Work item
Although the records include pictures, print only the rest, exactly as written.

======== The data ========

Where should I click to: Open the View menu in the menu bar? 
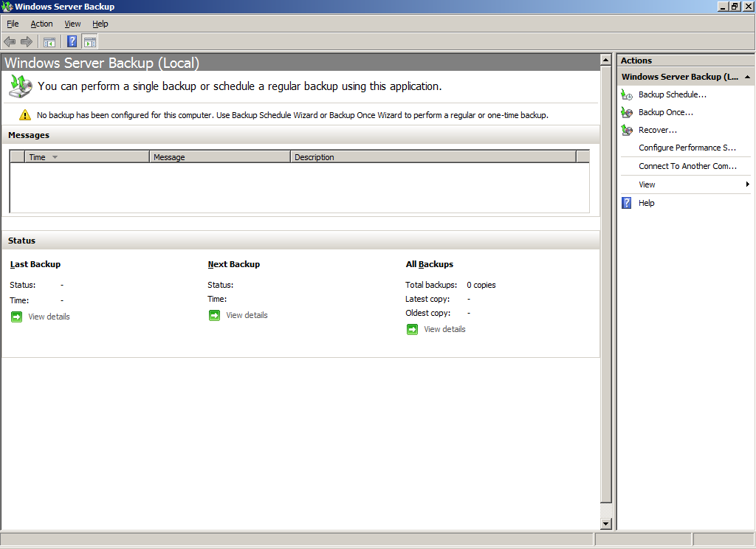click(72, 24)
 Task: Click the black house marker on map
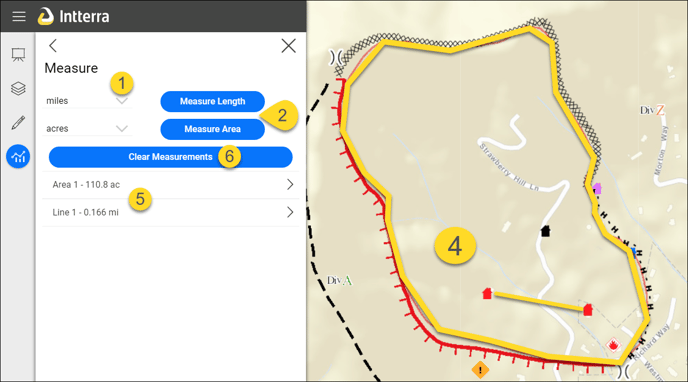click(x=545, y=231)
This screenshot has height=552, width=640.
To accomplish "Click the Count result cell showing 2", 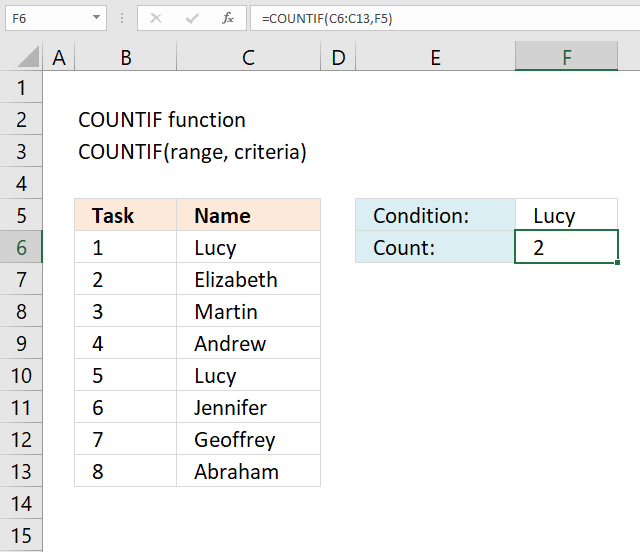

========

Solution to this exercise
Where should I click to: Open the View menu in the menu bar? 
click(72, 24)
 Task: Click the black house marker on map
click(x=545, y=231)
This screenshot has height=552, width=640.
To accomplish "Click the Count result cell showing 2", 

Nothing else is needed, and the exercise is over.